Collected data entries:
*****
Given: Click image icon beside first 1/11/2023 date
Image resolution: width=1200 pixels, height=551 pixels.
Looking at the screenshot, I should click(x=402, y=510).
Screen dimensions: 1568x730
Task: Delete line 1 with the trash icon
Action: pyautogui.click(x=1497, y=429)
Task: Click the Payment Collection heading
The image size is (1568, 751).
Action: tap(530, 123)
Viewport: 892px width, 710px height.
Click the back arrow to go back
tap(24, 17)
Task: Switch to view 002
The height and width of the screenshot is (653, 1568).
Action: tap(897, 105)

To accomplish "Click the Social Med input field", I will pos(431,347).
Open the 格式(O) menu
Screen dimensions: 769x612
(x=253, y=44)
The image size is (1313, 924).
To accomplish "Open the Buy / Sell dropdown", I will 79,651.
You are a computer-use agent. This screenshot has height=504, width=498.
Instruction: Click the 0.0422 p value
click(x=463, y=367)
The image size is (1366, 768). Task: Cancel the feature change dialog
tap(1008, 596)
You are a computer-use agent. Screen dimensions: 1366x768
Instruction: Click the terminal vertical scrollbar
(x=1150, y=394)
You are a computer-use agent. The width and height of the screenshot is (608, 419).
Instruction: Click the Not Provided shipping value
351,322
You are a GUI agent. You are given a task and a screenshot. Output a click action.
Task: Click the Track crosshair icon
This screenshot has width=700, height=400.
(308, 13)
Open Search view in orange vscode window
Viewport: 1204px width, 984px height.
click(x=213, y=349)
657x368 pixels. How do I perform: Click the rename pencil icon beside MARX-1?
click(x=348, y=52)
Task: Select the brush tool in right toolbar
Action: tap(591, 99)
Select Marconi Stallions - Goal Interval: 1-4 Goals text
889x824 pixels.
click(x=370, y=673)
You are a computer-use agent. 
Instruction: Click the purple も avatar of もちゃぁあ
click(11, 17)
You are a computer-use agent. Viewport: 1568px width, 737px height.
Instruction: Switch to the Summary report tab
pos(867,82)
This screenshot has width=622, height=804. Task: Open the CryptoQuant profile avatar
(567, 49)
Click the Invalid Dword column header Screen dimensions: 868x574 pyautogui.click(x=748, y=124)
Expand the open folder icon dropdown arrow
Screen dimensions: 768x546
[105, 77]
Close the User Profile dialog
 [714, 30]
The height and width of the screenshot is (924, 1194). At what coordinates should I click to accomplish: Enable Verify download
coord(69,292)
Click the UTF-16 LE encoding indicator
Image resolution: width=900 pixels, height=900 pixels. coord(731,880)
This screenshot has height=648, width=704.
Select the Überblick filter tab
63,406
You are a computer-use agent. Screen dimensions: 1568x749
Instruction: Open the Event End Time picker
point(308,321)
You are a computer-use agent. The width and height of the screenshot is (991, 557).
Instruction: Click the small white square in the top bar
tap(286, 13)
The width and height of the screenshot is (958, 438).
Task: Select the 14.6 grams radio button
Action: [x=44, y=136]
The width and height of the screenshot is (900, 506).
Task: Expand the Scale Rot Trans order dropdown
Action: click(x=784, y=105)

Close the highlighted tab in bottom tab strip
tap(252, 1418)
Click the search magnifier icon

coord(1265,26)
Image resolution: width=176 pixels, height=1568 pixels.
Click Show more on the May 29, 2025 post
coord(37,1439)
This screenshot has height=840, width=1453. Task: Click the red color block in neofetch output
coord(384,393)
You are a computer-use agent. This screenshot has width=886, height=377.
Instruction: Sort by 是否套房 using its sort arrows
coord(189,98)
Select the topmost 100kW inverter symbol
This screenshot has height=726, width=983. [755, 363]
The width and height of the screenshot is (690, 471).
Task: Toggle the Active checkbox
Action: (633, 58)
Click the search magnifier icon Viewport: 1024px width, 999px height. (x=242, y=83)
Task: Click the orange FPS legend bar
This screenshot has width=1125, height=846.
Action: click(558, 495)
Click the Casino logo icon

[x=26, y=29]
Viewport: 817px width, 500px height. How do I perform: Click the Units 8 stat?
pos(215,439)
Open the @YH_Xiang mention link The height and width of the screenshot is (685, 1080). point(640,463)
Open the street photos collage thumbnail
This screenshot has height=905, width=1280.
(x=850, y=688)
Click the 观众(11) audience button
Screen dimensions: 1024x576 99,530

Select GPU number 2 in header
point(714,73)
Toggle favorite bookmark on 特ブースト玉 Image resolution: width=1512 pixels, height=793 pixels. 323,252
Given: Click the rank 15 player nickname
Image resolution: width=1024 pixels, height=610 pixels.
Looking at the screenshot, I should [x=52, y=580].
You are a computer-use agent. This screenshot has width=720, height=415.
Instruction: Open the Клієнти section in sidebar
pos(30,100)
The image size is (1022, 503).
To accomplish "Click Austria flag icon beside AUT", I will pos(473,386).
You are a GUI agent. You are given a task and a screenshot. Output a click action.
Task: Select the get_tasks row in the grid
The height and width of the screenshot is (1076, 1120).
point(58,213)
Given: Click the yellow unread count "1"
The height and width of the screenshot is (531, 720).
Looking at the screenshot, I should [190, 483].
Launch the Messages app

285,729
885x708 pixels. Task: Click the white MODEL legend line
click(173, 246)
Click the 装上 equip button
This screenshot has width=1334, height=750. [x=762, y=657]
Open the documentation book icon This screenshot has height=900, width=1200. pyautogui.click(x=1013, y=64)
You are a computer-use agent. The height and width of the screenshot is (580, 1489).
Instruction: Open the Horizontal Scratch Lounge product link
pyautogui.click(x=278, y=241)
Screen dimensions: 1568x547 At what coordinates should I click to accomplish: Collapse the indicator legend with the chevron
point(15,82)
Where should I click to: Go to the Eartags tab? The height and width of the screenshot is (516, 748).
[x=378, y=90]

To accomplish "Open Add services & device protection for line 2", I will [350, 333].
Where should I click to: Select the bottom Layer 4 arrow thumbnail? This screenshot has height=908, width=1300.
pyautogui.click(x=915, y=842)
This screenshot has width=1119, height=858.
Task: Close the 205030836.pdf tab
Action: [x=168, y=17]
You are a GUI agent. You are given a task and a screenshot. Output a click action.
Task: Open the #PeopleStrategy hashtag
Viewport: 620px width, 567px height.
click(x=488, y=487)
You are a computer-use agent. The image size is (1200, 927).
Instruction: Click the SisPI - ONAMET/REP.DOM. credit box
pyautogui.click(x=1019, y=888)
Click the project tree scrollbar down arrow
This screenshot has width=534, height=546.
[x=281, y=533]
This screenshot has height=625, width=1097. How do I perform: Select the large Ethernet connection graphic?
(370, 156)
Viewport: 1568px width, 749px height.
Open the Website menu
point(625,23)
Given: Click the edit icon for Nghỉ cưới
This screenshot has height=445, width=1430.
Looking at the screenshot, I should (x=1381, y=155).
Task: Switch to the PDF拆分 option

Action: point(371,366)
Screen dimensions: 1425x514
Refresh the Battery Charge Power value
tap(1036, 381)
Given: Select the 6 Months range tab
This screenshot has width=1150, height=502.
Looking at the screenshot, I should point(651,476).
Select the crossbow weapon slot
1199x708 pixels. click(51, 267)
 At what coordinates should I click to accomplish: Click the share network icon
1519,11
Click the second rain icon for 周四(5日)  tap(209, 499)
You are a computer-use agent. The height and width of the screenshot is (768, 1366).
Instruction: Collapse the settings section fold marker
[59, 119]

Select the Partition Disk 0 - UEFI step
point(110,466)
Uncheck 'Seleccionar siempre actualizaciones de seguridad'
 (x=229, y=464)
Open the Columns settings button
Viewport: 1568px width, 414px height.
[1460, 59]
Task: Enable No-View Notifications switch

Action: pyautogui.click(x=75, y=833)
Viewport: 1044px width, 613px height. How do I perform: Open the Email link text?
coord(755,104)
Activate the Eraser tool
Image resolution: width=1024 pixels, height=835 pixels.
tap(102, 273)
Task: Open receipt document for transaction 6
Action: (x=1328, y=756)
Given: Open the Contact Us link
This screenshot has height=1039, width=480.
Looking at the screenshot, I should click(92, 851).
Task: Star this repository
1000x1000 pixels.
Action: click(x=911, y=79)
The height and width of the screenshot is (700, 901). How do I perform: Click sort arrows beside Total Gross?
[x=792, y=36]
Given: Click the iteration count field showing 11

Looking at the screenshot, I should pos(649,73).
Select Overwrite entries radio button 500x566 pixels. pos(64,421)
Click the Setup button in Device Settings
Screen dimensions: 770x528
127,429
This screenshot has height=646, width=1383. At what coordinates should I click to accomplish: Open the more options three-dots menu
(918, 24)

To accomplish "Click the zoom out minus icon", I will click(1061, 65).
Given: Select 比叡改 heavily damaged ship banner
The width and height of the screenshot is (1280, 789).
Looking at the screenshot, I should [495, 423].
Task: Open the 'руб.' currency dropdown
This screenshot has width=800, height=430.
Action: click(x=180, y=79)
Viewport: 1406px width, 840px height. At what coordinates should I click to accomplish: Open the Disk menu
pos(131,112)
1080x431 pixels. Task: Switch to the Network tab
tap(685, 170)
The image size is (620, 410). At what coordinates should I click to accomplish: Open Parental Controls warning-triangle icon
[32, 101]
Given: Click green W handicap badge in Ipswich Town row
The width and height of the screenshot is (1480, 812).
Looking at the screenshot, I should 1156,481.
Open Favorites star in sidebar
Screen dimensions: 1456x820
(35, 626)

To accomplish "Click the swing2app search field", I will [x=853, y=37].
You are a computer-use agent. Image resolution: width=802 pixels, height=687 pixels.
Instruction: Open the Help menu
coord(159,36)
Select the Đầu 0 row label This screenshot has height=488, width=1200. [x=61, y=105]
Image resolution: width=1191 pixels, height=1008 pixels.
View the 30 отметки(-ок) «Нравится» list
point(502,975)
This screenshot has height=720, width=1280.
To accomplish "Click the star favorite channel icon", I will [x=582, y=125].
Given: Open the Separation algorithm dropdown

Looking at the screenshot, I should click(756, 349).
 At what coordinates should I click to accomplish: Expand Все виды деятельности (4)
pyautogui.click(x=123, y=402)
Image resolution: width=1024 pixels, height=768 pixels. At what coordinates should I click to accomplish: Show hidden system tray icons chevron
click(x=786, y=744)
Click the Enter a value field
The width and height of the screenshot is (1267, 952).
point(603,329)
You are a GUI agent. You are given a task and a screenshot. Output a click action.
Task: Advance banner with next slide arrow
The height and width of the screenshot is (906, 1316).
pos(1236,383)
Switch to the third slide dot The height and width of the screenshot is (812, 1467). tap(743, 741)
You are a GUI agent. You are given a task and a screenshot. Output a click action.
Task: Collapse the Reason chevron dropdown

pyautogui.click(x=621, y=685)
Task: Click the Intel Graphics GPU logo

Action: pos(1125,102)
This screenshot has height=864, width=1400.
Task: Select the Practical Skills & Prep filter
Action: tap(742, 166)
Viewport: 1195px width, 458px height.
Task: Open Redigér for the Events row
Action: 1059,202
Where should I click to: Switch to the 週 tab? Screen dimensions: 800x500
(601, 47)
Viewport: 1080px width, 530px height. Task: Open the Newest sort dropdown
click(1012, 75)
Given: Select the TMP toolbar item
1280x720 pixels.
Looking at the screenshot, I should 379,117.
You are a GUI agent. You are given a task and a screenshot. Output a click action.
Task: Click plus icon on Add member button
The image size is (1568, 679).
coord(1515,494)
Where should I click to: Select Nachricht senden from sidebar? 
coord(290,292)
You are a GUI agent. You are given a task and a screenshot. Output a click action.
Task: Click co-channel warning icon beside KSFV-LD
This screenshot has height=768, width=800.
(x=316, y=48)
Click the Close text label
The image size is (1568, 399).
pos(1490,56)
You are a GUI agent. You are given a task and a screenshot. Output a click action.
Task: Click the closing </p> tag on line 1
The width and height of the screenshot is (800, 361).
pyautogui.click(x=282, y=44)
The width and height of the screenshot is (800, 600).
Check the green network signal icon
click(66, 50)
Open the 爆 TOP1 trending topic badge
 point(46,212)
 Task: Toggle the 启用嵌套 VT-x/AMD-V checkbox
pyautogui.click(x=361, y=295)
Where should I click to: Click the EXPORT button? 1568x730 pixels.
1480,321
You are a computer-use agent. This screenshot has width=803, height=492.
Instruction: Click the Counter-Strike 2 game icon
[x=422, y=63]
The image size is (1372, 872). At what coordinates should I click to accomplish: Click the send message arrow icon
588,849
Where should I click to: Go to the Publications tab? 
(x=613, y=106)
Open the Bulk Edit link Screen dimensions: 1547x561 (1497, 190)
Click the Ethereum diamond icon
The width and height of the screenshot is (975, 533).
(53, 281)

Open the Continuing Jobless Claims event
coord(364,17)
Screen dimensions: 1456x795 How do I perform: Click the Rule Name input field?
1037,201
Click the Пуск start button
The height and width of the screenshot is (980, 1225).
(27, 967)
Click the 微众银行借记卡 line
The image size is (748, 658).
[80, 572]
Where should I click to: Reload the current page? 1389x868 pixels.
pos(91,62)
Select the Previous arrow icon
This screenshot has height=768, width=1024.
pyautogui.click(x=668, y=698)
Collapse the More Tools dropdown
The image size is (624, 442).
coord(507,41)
*****
:: WHAT IS REQUIRED ::
The answer must be the line containing "The image size is (1372, 872)." and every line after it through the last line of the records above, repeated exactly.

:: ANSWER FOR THIS EXERCISE ::
The image size is (1372, 872). At what coordinates should I click to accomplish: Click the send message arrow icon
588,849
Where should I click to: Go to the Publications tab? 
(x=613, y=106)
Open the Bulk Edit link Screen dimensions: 1547x561 (1497, 190)
Click the Ethereum diamond icon
The width and height of the screenshot is (975, 533).
(53, 281)

Open the Continuing Jobless Claims event
coord(364,17)
Screen dimensions: 1456x795 How do I perform: Click the Rule Name input field?
1037,201
Click the Пуск start button
The height and width of the screenshot is (980, 1225).
(27, 967)
Click the 微众银行借记卡 line
The image size is (748, 658).
[80, 572]
Where should I click to: Reload the current page? 1389x868 pixels.
pos(91,62)
Select the Previous arrow icon
This screenshot has height=768, width=1024.
pyautogui.click(x=668, y=698)
Collapse the More Tools dropdown
The image size is (624, 442).
coord(507,41)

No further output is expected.